テモテへの手紙二4 章1-8 節
御言葉を宣べ伝えなさい。折りが良くても悪くても励みなさい。・・・だれも健全な教えを聞こうとしない時が来ます。(Ⅱテモテ4:2-3)
「福音の知らせ、福音の問いかけ(教え)を、たとえ折りが良くても悪くても宣べ伝えていきなさい」。Ⅱテモテ4 章は、1 世紀初頭のキリスト教共同体の中に、次第に曖昧さが広がり、緊張感が失われていく現実を見据えながら、そう語っています。「だれも健全な教えを聞こうとしない時代が来る」からだ、と。そして「人々は自分に都合の良い(耳障りの良い)ことを聞こうとしたがる」ようになるからだ、と。

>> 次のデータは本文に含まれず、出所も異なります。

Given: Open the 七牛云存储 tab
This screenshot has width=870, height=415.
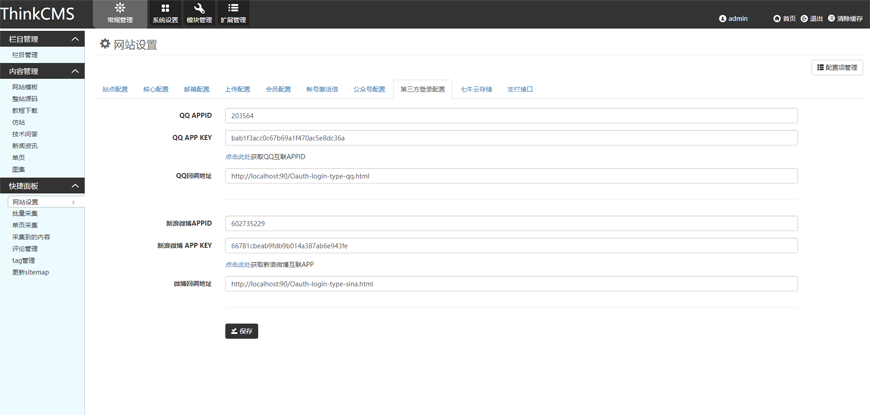Looking at the screenshot, I should tap(476, 89).
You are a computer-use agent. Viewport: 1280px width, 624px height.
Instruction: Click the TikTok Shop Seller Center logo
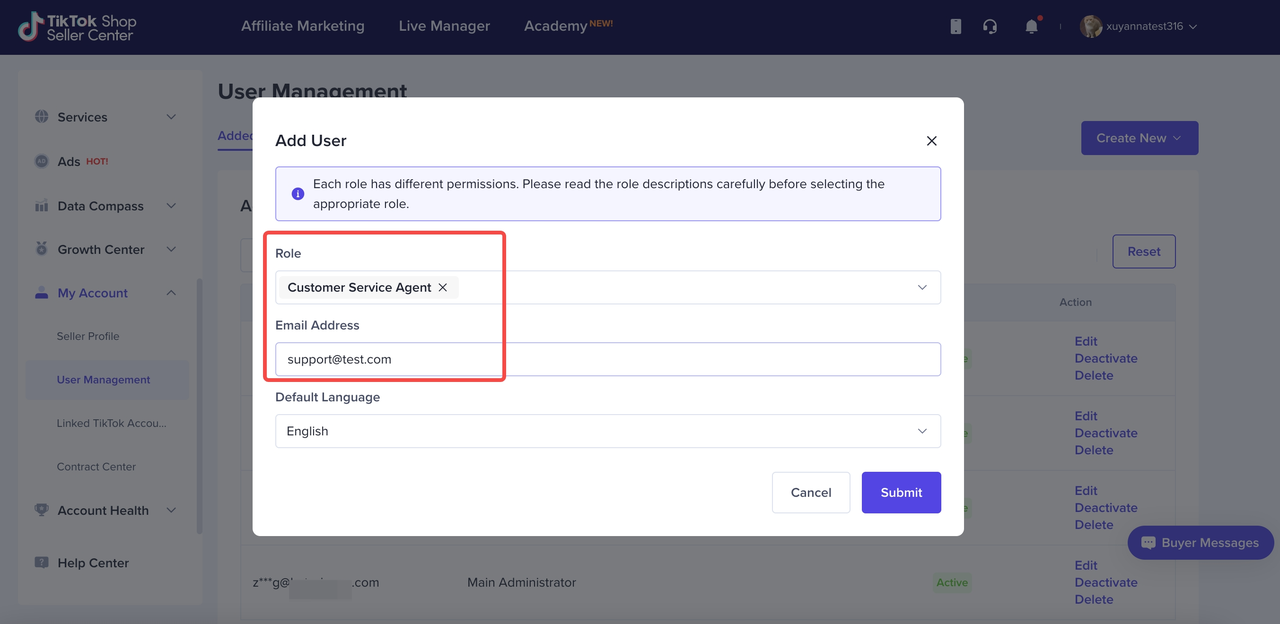pyautogui.click(x=77, y=27)
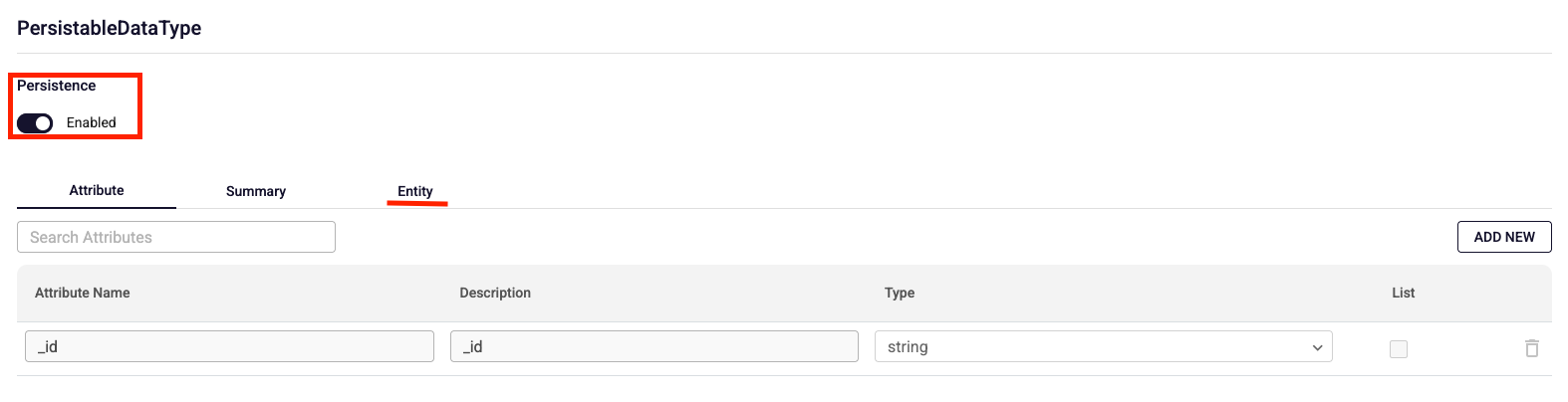Click the _id Attribute Name input

click(x=229, y=346)
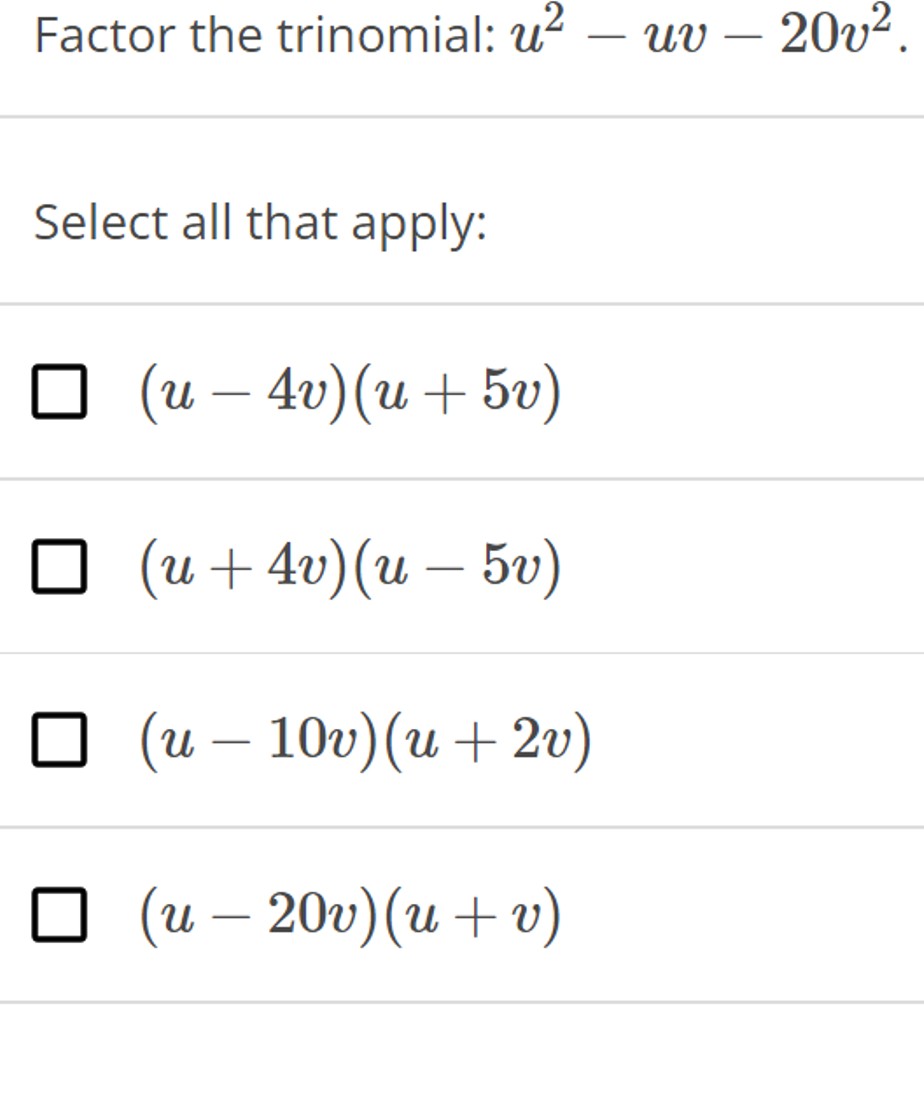Enable the checkbox for the second factor pair
Viewport: 924px width, 1094px height.
(x=58, y=565)
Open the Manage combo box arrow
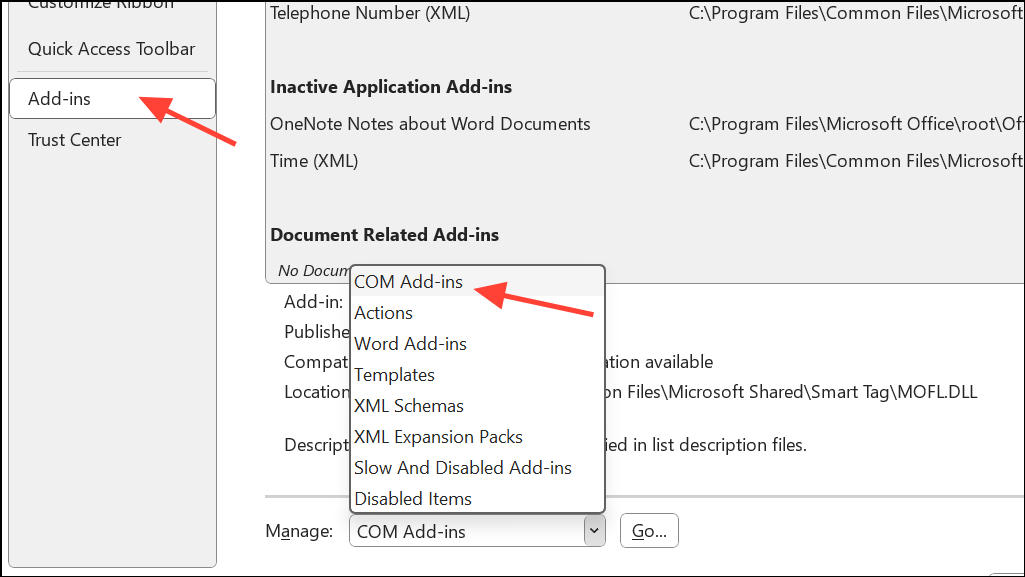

「健全(ὑγιαίνουσα/ヒュギアイヌーサ)」という語はもともと医学で使われる言葉です。たとえば「この人は健康です」「体が良く機能しています」という時に使われます。ですから「健全な教え」というのは、単に「正しい教え」というのではなく、「人を活かし、人を癒やし整え、人を養い育てる教え」だということです。健康を保っていくためには、肉やスイーツばかり食べていてはだめです。治療のためには、苦い薬を飲んだり、痛いリハビリをします。時に、医者から「生活を改めなさい」と注意を受けます。これらは、決して自分に心地よいものではなく、辛かったり、痛かったりしますが、どれも私たちを整えて活かそうとするものです。
「福音」も、同様な働きをもって私たちに迫ってくるのかもしれません。「福音」は、私たちに「悔い改めて神の国を信ぜよ」と迫ります。「あなたの十字架を負いなさい」と招きます。それらは、決して耳に優しい言葉ではありませんが、私たちの人生を豊かに(健康に)しようと招く言葉です。「健全な教え」とは、私たちを気持ちよくしてくれる言葉ではなく、「神の国に向かって生きる力を回復させてくださる言葉」だと思います。私たちは「聖書」から常に問いを聞き、私たちは時に「福音」から挑戦を受けるのです。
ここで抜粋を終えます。